Task instructions ▸ Copy out all of the rows below word for word, keeping every line and changing nothing.

— start Dataset entries —

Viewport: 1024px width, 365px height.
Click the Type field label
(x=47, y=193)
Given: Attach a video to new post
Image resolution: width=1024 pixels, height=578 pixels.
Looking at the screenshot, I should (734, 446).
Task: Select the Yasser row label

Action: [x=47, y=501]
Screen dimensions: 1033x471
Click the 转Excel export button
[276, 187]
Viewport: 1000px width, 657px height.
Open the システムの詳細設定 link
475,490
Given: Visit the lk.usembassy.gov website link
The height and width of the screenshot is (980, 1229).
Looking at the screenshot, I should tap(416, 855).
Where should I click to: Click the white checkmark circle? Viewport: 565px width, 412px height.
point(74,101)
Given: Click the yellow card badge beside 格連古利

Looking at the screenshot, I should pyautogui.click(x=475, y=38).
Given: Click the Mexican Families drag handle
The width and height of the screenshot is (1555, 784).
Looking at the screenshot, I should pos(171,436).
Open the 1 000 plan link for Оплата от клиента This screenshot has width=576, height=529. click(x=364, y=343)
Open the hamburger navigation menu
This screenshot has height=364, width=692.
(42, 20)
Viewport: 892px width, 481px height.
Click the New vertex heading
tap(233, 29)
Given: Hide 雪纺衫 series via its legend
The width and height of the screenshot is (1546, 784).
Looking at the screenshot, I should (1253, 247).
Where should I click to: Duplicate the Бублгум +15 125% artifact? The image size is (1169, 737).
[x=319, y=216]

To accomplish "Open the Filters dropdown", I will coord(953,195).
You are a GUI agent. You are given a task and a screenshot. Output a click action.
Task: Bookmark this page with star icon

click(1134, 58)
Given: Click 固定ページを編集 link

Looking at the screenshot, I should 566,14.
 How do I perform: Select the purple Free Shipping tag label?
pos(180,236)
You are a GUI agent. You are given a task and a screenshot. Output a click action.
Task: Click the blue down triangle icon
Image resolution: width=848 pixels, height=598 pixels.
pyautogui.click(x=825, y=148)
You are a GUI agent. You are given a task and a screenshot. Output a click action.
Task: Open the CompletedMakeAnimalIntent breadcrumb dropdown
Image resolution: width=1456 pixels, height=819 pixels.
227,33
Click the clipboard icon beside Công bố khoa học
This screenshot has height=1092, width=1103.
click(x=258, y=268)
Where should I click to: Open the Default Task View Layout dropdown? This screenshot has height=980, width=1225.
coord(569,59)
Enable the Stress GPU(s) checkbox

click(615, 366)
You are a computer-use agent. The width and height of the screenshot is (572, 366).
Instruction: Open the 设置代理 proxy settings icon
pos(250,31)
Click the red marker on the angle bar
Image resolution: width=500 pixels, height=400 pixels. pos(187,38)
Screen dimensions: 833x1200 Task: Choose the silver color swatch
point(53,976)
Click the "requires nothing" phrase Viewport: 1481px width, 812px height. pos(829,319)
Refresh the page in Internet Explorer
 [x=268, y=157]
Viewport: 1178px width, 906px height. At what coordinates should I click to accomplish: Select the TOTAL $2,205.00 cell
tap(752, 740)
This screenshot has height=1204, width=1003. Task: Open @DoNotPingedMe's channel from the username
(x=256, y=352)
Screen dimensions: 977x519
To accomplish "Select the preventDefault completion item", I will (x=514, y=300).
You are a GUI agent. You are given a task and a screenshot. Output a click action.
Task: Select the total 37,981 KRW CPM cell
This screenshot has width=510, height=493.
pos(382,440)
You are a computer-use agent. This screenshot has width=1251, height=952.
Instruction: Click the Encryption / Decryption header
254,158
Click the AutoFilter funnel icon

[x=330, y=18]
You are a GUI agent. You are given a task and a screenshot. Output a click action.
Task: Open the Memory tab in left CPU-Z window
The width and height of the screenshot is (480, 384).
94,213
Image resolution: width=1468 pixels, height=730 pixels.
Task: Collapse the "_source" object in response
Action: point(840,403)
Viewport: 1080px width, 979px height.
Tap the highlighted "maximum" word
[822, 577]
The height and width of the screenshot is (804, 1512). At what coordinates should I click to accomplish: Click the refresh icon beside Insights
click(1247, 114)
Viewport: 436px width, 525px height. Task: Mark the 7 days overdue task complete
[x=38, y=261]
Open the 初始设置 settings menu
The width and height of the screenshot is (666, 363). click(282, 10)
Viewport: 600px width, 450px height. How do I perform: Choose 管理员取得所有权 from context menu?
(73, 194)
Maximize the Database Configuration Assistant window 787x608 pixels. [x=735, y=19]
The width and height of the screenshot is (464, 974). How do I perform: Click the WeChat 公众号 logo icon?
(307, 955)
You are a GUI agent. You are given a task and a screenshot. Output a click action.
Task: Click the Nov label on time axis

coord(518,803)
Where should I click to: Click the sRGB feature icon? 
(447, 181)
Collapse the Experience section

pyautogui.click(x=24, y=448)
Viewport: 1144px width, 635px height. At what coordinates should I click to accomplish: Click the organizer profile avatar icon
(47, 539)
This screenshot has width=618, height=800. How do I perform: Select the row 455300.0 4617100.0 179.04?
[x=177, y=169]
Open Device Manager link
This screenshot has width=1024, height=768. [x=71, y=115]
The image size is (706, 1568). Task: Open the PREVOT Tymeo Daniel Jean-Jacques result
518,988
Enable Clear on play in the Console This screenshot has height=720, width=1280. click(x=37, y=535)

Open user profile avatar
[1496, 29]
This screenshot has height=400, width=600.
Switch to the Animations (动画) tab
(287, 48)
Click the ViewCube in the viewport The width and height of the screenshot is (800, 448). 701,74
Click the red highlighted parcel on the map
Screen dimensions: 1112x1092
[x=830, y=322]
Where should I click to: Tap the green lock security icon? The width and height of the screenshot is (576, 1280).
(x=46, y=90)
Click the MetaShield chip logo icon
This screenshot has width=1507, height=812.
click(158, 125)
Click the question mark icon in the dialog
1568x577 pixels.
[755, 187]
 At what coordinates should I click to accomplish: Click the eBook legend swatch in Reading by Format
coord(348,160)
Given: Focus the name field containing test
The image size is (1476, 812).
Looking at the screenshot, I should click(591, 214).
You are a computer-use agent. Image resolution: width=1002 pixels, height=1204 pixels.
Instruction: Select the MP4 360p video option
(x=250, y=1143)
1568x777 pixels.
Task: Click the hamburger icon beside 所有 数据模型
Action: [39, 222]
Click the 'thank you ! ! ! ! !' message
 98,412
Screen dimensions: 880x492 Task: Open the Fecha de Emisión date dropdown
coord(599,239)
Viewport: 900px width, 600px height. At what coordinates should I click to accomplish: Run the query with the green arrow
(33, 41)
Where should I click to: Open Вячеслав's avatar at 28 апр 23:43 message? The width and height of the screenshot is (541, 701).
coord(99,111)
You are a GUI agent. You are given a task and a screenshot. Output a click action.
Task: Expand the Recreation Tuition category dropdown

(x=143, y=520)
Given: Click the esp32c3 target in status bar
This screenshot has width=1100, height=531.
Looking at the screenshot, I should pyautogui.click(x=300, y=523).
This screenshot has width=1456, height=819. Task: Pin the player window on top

— end Dataset entries —

Correct output ▸
Viewport: 1024px width, 365px height.
Click the Type field label
(x=47, y=193)
Given: Attach a video to new post
Image resolution: width=1024 pixels, height=578 pixels.
Looking at the screenshot, I should (734, 446).
Task: Select the Yasser row label

Action: [x=47, y=501]
Screen dimensions: 1033x471
Click the 转Excel export button
[276, 187]
Viewport: 1000px width, 657px height.
Open the システムの詳細設定 link
475,490
Given: Visit the lk.usembassy.gov website link
The height and width of the screenshot is (980, 1229).
Looking at the screenshot, I should tap(416, 855).
Where should I click to: Click the white checkmark circle? Viewport: 565px width, 412px height.
point(74,101)
Given: Click the yellow card badge beside 格連古利

Looking at the screenshot, I should pyautogui.click(x=475, y=38).
Given: Click the Mexican Families drag handle
The width and height of the screenshot is (1555, 784).
Looking at the screenshot, I should pos(171,436).
Open the 1 000 plan link for Оплата от клиента This screenshot has width=576, height=529. click(x=364, y=343)
Open the hamburger navigation menu
This screenshot has height=364, width=692.
(42, 20)
Viewport: 892px width, 481px height.
Click the New vertex heading
tap(233, 29)
Given: Hide 雪纺衫 series via its legend
The width and height of the screenshot is (1546, 784).
Looking at the screenshot, I should (1253, 247).
Where should I click to: Duplicate the Бублгум +15 125% artifact? The image size is (1169, 737).
[x=319, y=216]

To accomplish "Open the Filters dropdown", I will coord(953,195).
You are a GUI agent. You are given a task and a screenshot. Output a click action.
Task: Bookmark this page with star icon

click(1134, 58)
Given: Click 固定ページを編集 link

Looking at the screenshot, I should 566,14.
 How do I perform: Select the purple Free Shipping tag label?
pos(180,236)
You are a GUI agent. You are given a task and a screenshot. Output a click action.
Task: Click the blue down triangle icon
Image resolution: width=848 pixels, height=598 pixels.
pyautogui.click(x=825, y=148)
You are a GUI agent. You are given a task and a screenshot. Output a click action.
Task: Open the CompletedMakeAnimalIntent breadcrumb dropdown
Image resolution: width=1456 pixels, height=819 pixels.
227,33
Click the clipboard icon beside Công bố khoa học
This screenshot has height=1092, width=1103.
click(x=258, y=268)
Where should I click to: Open the Default Task View Layout dropdown? This screenshot has height=980, width=1225.
coord(569,59)
Enable the Stress GPU(s) checkbox

click(615, 366)
You are a computer-use agent. The width and height of the screenshot is (572, 366).
Instruction: Open the 设置代理 proxy settings icon
pos(250,31)
Click the red marker on the angle bar
Image resolution: width=500 pixels, height=400 pixels. pos(187,38)
Screen dimensions: 833x1200 Task: Choose the silver color swatch
point(53,976)
Click the "requires nothing" phrase Viewport: 1481px width, 812px height. pos(829,319)
Refresh the page in Internet Explorer
 [x=268, y=157]
Viewport: 1178px width, 906px height. At what coordinates should I click to accomplish: Select the TOTAL $2,205.00 cell
tap(752, 740)
This screenshot has height=1204, width=1003. Task: Open @DoNotPingedMe's channel from the username
(x=256, y=352)
Screen dimensions: 977x519
To accomplish "Select the preventDefault completion item", I will (x=514, y=300).
You are a GUI agent. You are given a task and a screenshot. Output a click action.
Task: Select the total 37,981 KRW CPM cell
This screenshot has width=510, height=493.
pos(382,440)
You are a computer-use agent. This screenshot has width=1251, height=952.
Instruction: Click the Encryption / Decryption header
254,158
Click the AutoFilter funnel icon

[x=330, y=18]
You are a GUI agent. You are given a task and a screenshot. Output a click action.
Task: Open the Memory tab in left CPU-Z window
The width and height of the screenshot is (480, 384).
94,213
Image resolution: width=1468 pixels, height=730 pixels.
Task: Collapse the "_source" object in response
Action: point(840,403)
Viewport: 1080px width, 979px height.
Tap the highlighted "maximum" word
[822, 577]
The height and width of the screenshot is (804, 1512). At what coordinates should I click to accomplish: Click the refresh icon beside Insights
click(1247, 114)
Viewport: 436px width, 525px height. Task: Mark the 7 days overdue task complete
[x=38, y=261]
Open the 初始设置 settings menu
The width and height of the screenshot is (666, 363). click(282, 10)
Viewport: 600px width, 450px height. How do I perform: Choose 管理员取得所有权 from context menu?
(73, 194)
Maximize the Database Configuration Assistant window 787x608 pixels. [x=735, y=19]
The width and height of the screenshot is (464, 974). How do I perform: Click the WeChat 公众号 logo icon?
(307, 955)
You are a GUI agent. You are given a task and a screenshot. Output a click action.
Task: Click the Nov label on time axis

coord(518,803)
Where should I click to: Click the sRGB feature icon? 
(447, 181)
Collapse the Experience section

pyautogui.click(x=24, y=448)
Viewport: 1144px width, 635px height. At what coordinates should I click to accomplish: Click the organizer profile avatar icon
(47, 539)
This screenshot has width=618, height=800. How do I perform: Select the row 455300.0 4617100.0 179.04?
[x=177, y=169]
Open Device Manager link
This screenshot has width=1024, height=768. [x=71, y=115]
The image size is (706, 1568). Task: Open the PREVOT Tymeo Daniel Jean-Jacques result
518,988
Enable Clear on play in the Console This screenshot has height=720, width=1280. click(x=37, y=535)

Open user profile avatar
[1496, 29]
This screenshot has height=400, width=600.
Switch to the Animations (动画) tab
(287, 48)
Click the ViewCube in the viewport The width and height of the screenshot is (800, 448). 701,74
Click the red highlighted parcel on the map
Screen dimensions: 1112x1092
[x=830, y=322]
Where should I click to: Tap the green lock security icon? The width and height of the screenshot is (576, 1280).
(x=46, y=90)
Click the MetaShield chip logo icon
This screenshot has width=1507, height=812.
click(158, 125)
Click the question mark icon in the dialog
1568x577 pixels.
[755, 187]
 At what coordinates should I click to accomplish: Click the eBook legend swatch in Reading by Format
coord(348,160)
Given: Focus the name field containing test
The image size is (1476, 812).
Looking at the screenshot, I should click(591, 214).
You are a computer-use agent. Image resolution: width=1002 pixels, height=1204 pixels.
Instruction: Select the MP4 360p video option
(x=250, y=1143)
1568x777 pixels.
Task: Click the hamburger icon beside 所有 数据模型
Action: [39, 222]
Click the 'thank you ! ! ! ! !' message
 98,412
Screen dimensions: 880x492 Task: Open the Fecha de Emisión date dropdown
coord(599,239)
Viewport: 900px width, 600px height. At what coordinates should I click to accomplish: Run the query with the green arrow
(33, 41)
Where should I click to: Open Вячеслав's avatar at 28 апр 23:43 message? The width and height of the screenshot is (541, 701).
coord(99,111)
You are a GUI agent. You are given a task and a screenshot. Output a click action.
Task: Expand the Recreation Tuition category dropdown

(x=143, y=520)
Given: Click the esp32c3 target in status bar
This screenshot has width=1100, height=531.
Looking at the screenshot, I should pyautogui.click(x=300, y=523).
This screenshot has width=1456, height=819. Task: Pin the player window on top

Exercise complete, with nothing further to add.